1912年,北洋政府教育部颁布的学制及各类学校条例中,在医科领域以中西医“致难兼采”为由,只设立了医学(西医)专门学校,而没有涉及中医。当年七月,北洋政府模仿日本明治维新后的教育体制制订的《壬子癸丑学制》正式颁布,其中大学分为文、理、法、商、工、农、医七科,医学具体分为医学、药学两门,对中医只字未提。《学制》对外公布后,在中医界引发一片哗然,反对抗争之声不绝如缕,近代以来中西医第一次正面碰撞爆发了。
    全国各地中医界都有反对和抗议之声,最激烈的竟然是来自于当时西医最发达、最普及的上海。时任上海神州医药总会会长余伯陶发起联络全国19省中医药界人士代表组成请愿团,于1913年11月23日赴京请愿。在抵京后,请愿团将请愿书先交时任教育总长汪大燮,汪氏不仅拒收而且此后公开发表废除中医中药的主张。请愿团见汪氏态度如此,愤而将请愿书转呈北洋政府总统府。在等待答复期间,余伯陶广泛联络全国各地及海外支持中医药事业人士,他们有的在报章上公开发表声明,有的直接致函北洋政府教育部,声势和力量不容小觑。在社会各界尤其是舆论的强大压力下,1914年1月8日,北洋政府以教育部名义答复余伯陶等人的请愿书,1月16日,北洋政府国务院也作出正式答复。北洋政府的复函一方面坚持中医教育不能再另外设置有关课程的法令,另一方面也正式肯定了中医药的历史地位,提出“以科学为本,沟通中西”。

此后,北洋政府虽然仍未在大学医学教育中单列中医,但对于社会上举办中医学校的申请基本上是来者不拒。1915年,上海中医药专科学校提出办学申请,北洋政府教育、内务两部火速批准,这是“漏列中医案”之后首家获批的中医学校。此后在京、沪、广州等地,先后有多家中医学校获批。“漏列中医”事件以西医未获全胜、中医未致全败而收场。

(任务说明 1) 请写出关于“漏列中医”事件的文本中从“全国各地中医界都有反对和抗议”到“获全胜、中医未致全败而收场。”的部分。
(任务说明 2) 根据关于“漏列中医”事件的文本,请用一至三句话说明请愿团为何将请愿书转呈北洋政府总统府。
(任务说明 3) 请列出关于“漏列中医”事件的文本所载《壬子癸丑学制》中大学划分的全部科别。

(展示信息)
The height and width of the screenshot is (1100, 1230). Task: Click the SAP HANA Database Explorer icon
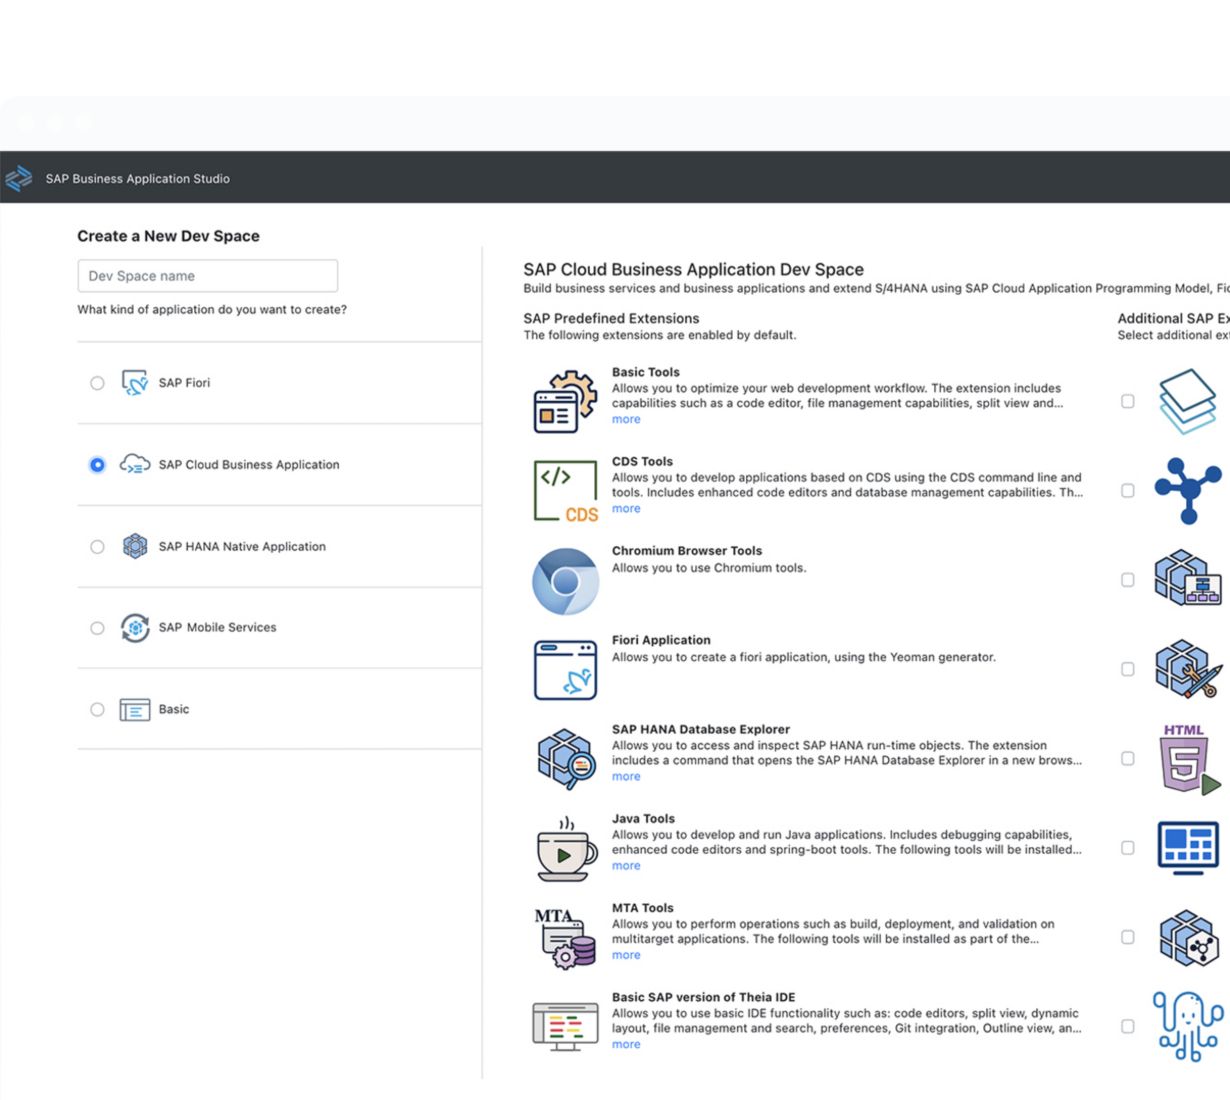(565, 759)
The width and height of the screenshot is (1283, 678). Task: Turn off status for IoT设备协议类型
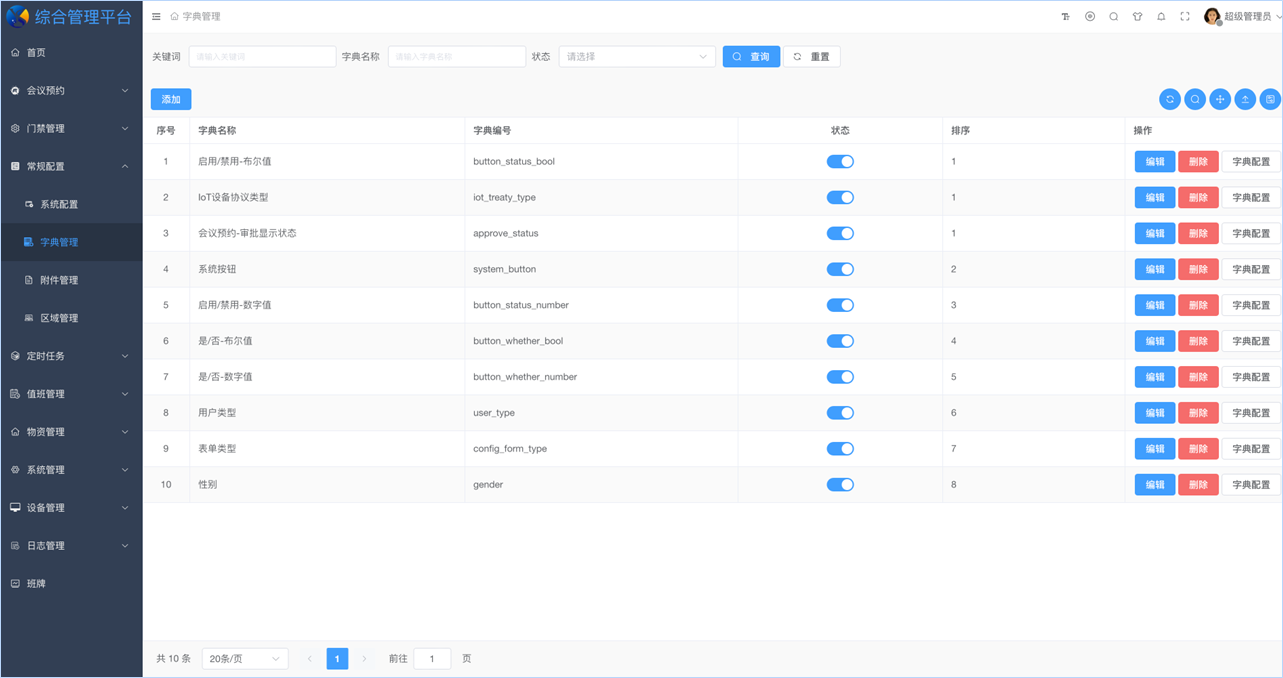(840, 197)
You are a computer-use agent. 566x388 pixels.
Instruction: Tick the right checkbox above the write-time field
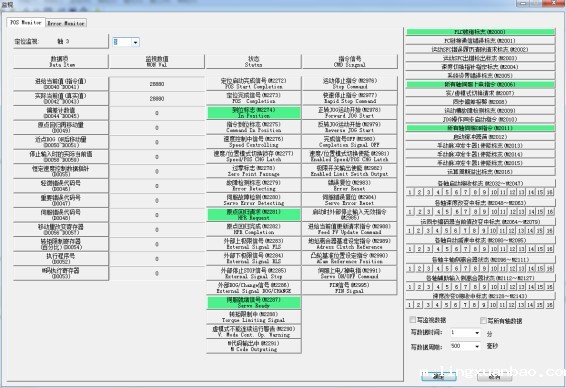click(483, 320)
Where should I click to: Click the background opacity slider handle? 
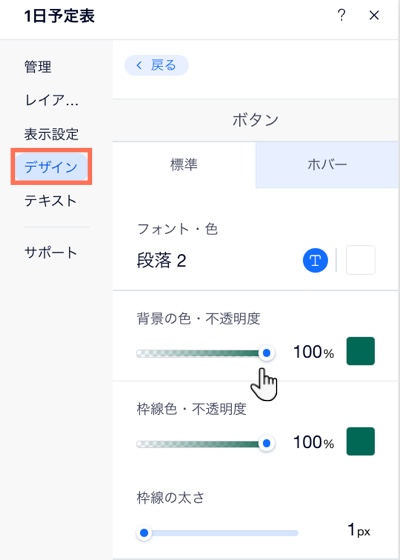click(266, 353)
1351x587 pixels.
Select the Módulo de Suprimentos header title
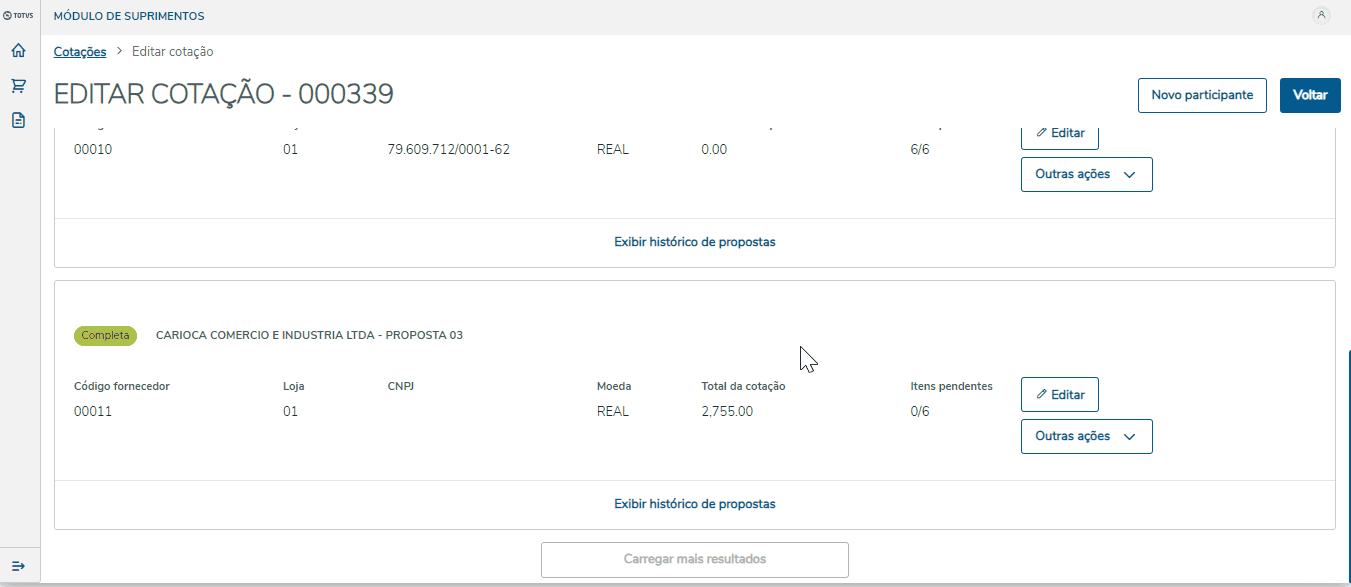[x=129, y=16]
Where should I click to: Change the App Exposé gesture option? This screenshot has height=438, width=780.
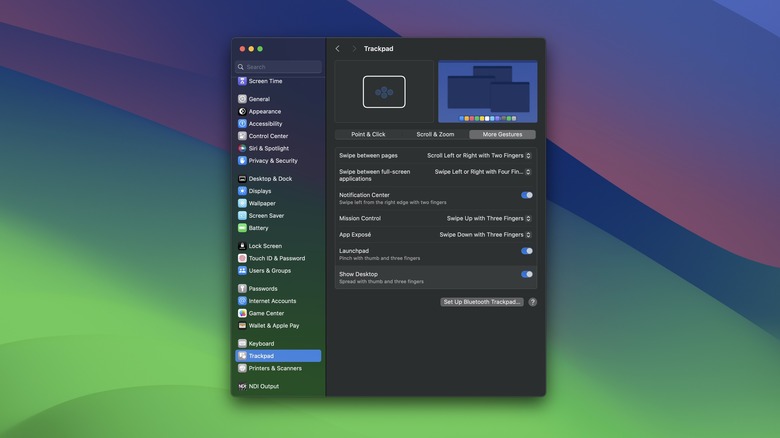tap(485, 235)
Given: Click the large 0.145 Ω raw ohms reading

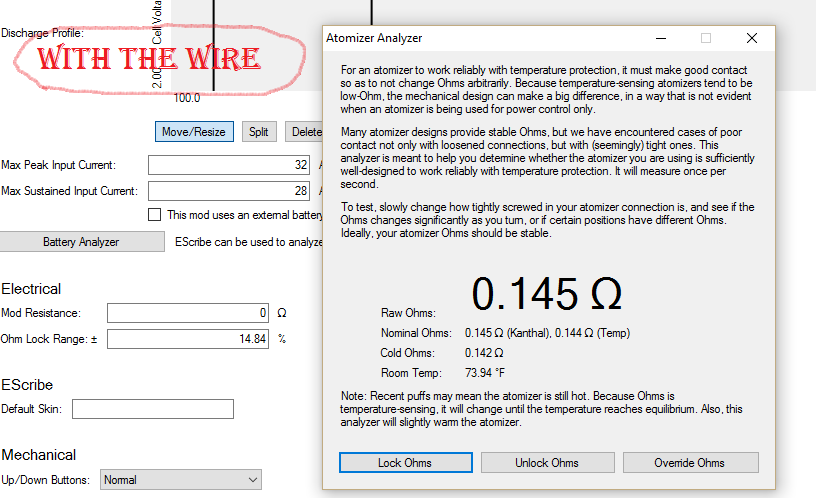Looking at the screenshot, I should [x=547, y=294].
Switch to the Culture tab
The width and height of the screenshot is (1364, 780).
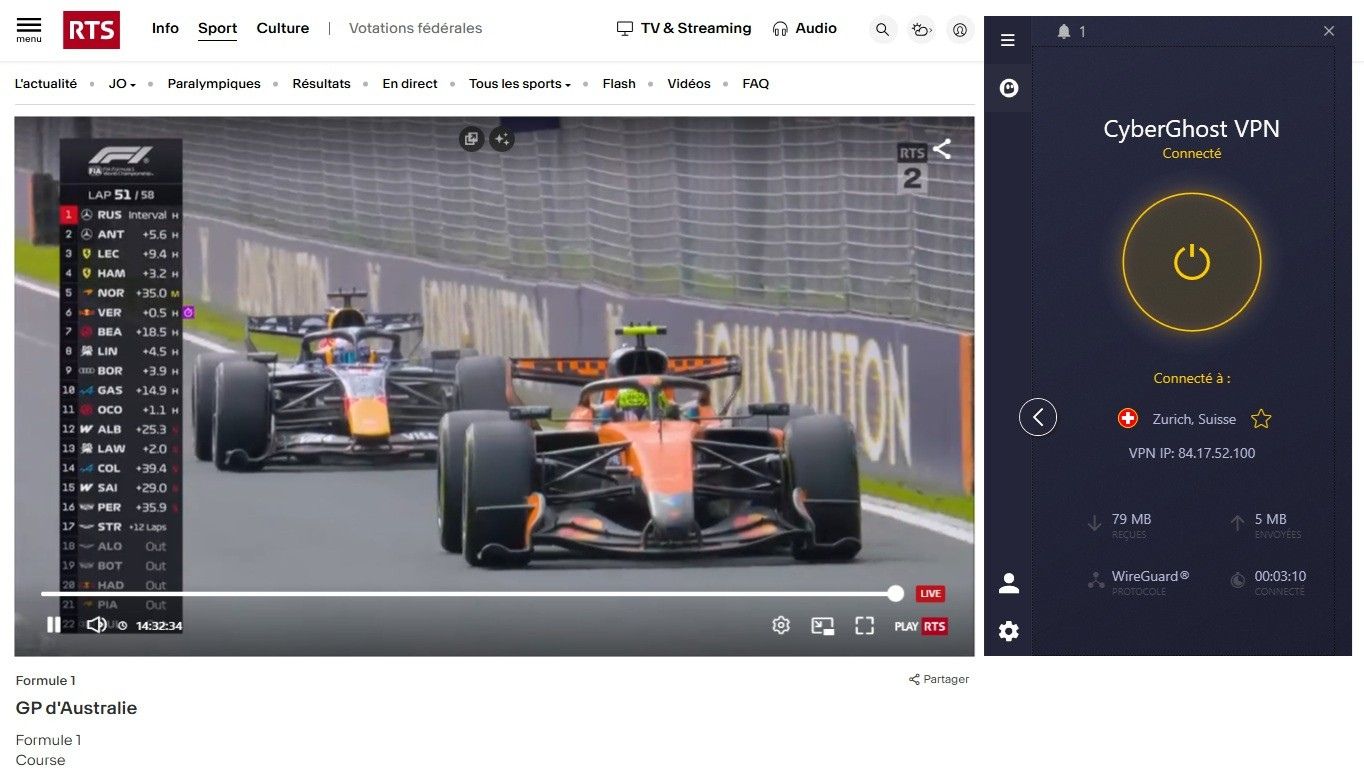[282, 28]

(作答结果 1)
全国各地中医界都有反对和抗议之声,最激烈的竟然是来自于当时西医最发达、最普及的上海。时任上海神州医药总会会长余伯陶发起联络全国19省中医药界人士代表组成请愿团,于1913年11月23日赴京请愿。在抵京后,请愿团将请愿书先交时任教育总长汪大燮,汪氏不仅拒收而且此后公开发表废除中医中药的主张。请愿团见汪氏态度如此,愤而将请愿书转呈北洋政府总统府。在等待答复期间,余伯陶广泛联络全国各地及海外支持中医药事业人士,他们有的在报章上公开发表声明,有的直接致函北洋政府教育部,声势和力量不容小觑。在社会各界尤其是舆论的强大压力下,1914年1月8日,北洋政府以教育部名义答复余伯陶等人的请愿书,1月16日,北洋政府国务院也作出正式答复。北洋政府的复函一方面坚持中医教育不能再另外设置有关课程的法令,另一方面也正式肯定了中医药的历史地位,提出“以科学为本,沟通中西”。

此后,北洋政府虽然仍未在大学医学教育中单列中医,但对于社会上举办中医学校的申请基本上是来者不拒。1915年,上海中医药专科学校提出办学申请,北洋政府教育、内务两部火速批准,这是“漏列中医案”之后首家获批的中医学校。此后在京、沪、广州等地,先后有多家中医学校获批。“漏列中医”事件以西医未获全胜、中医未致全败而收场。

(作答结果 2) 请愿团抵京后先将请愿书交给教育总长汪大燮,汪氏不仅拒收,此后还公开发表废除中医中药的主张。请愿团见其态度如此,愤而将请愿书转呈北洋政府总统府。

(作答结果 3) 文科、理科、法科、商科、工科、农科、医科